On his touchline Klopp looked pensive in red and white baseball cap and Wembley-grey athleisurewear suit. Mikel Arteta was, as ever, a whirl of frantic energy, one hand stuffed into his pocket, the other endlessly pointing and flexing, like a man in a disco trying desperately not to dance. An empty game in an empty ground – but this was a wonderful start for Arsenal’s manager, two well-drilled homegrown attackers with a combined age of 39 pulling the Liverpool defence into uncomfortable shapes.
After which Liverpool began to open the throttle, but struggled to find any real clarity close to goal. Ten minutes before half-time a period of sustained pressure brought a wonderful whipped cross from the left by Andy Robertson that fizzed between goalkeeper and defence. There were endless lunging Arsenal blocks as at times the game had rhythms of a one-way giant-killing FA Cup tie. At one point Liverpool won four corners in rapid succession.
But Granit Xhaka and Elneny held the ground in the middle, Nketiah was a waspish, workaholic presence up front, constantly worrying away at Virgil van Dijk. And Arsenal went to the break looking happier at 1-0, a team whose gameplan was slotting into place.
Liverpool found more space at the start of the second half as Arsenal had a little more possession. On 55 minutes Sadio Mané made a wonderful run in behind Rob Holding on to Robertson’s pass, but saw Emiliano Martínez make a fine close range save as he went to slip the ball into the net. Shortly after Milner was booked for a late, cynical lunge at Nketiah’s ankle as he span away into space.

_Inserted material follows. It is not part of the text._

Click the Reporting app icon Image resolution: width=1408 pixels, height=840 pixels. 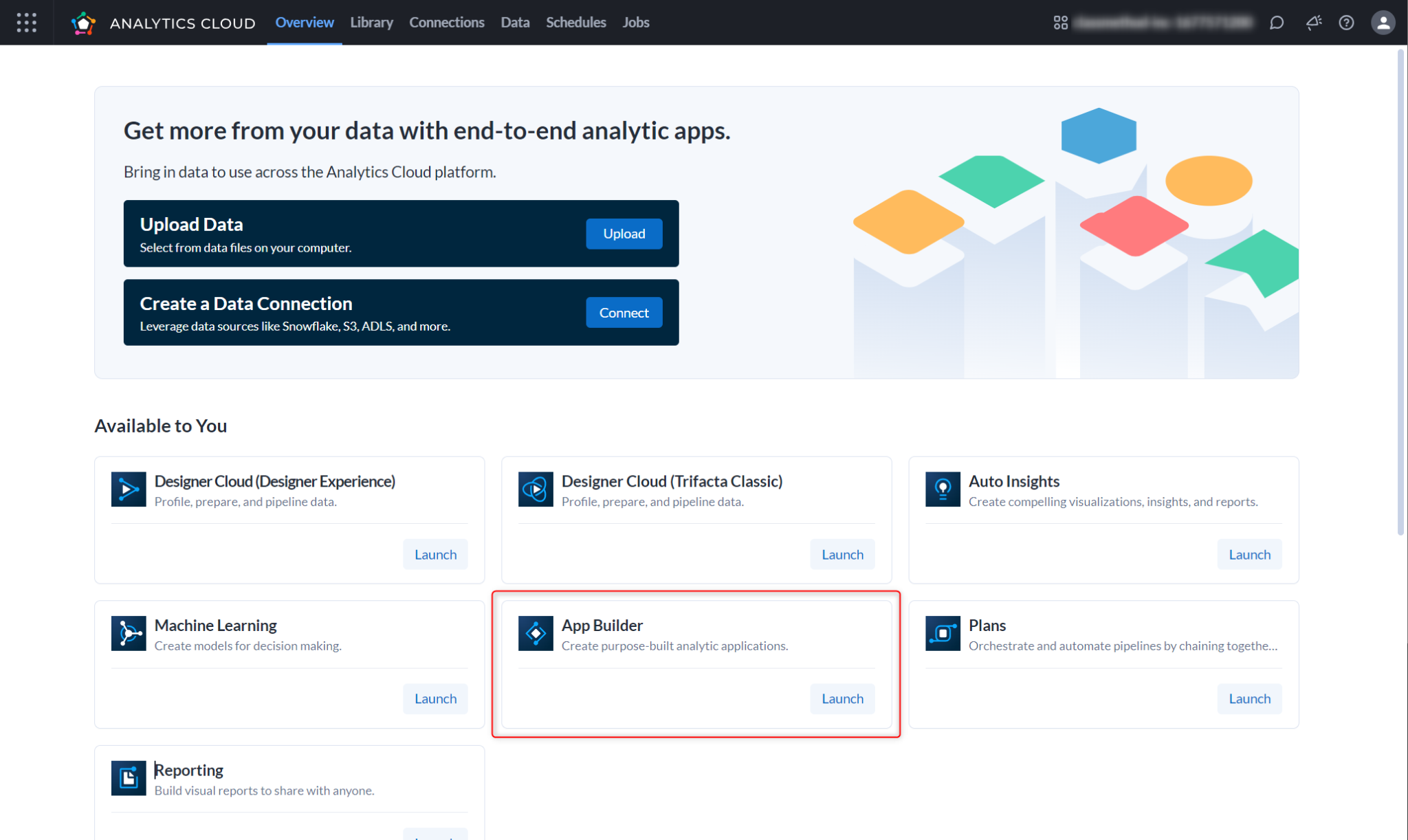(129, 777)
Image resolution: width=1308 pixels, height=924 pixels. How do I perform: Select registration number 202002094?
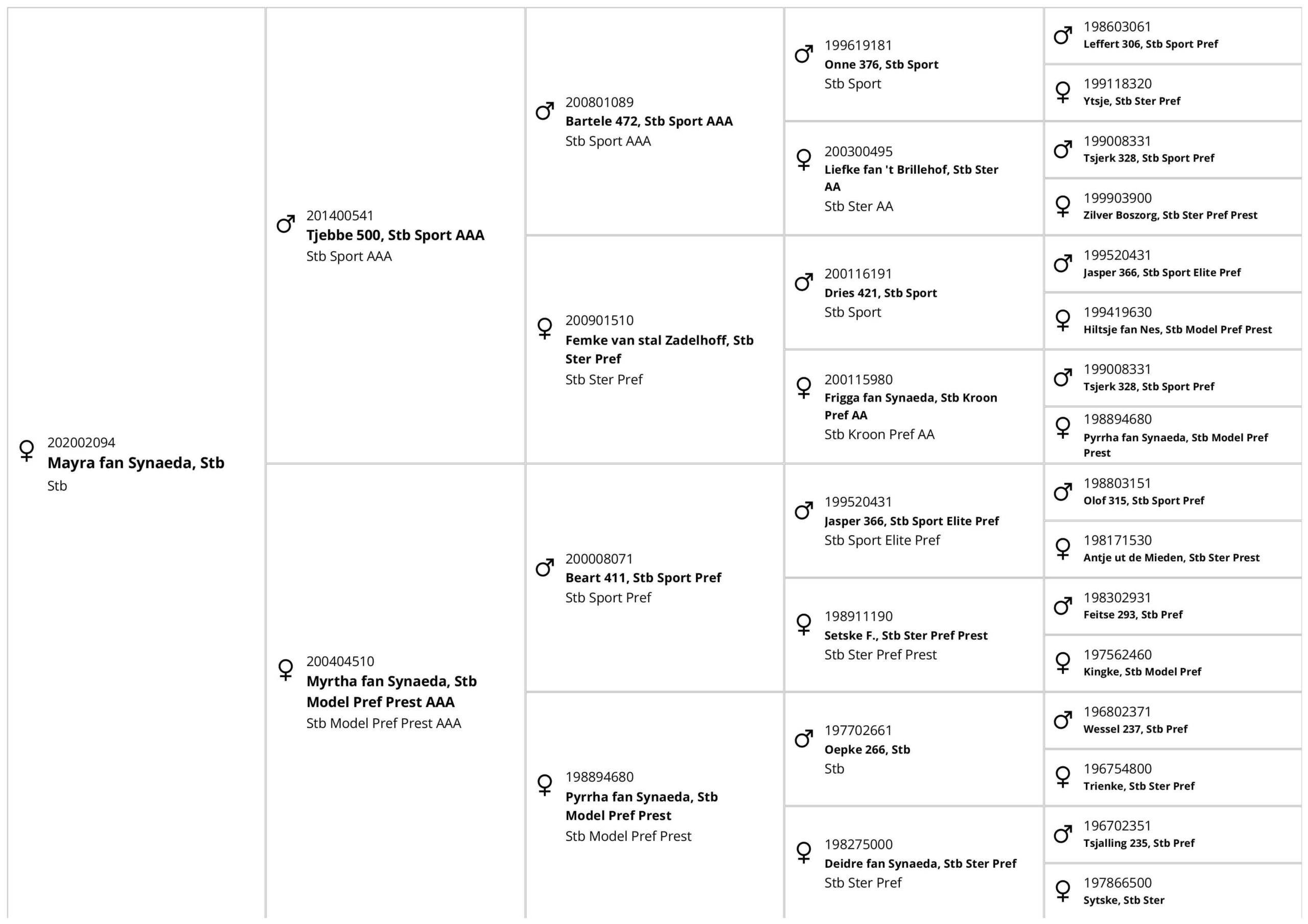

With half an hour to play Minamino came on and immediately looked bright, offering a slightly different set of movements to those familiar surges down the flanks. There was a spin and shot from deep. And finally it was Minamino who scored the equaliser on 73 minutes.
Liverpool’s attack had rejigged into a three-man trident behind Roberto Firmino. As they pressed again Minamino got close to Mohamed Salah, exchanged passes, took a deflection back off the body of his teammate, then shifted his feet neatly in the tiniest of spaces to roll the ball past Martínez. It was a smart finish, and more importantly a fine piece of inventive interplay with Salah, who had weaved inside before swapping passes.
Minamino was dropping deep and playing as a kind of roving No 10 at times. Liverpool have perhaps lacked this kind of threat when teams defend deep, the player who moves in less predictable patterns, who enjoys finding space between the compressed defensive lines. But Arsenal held on, and were, on balance, deserved winners.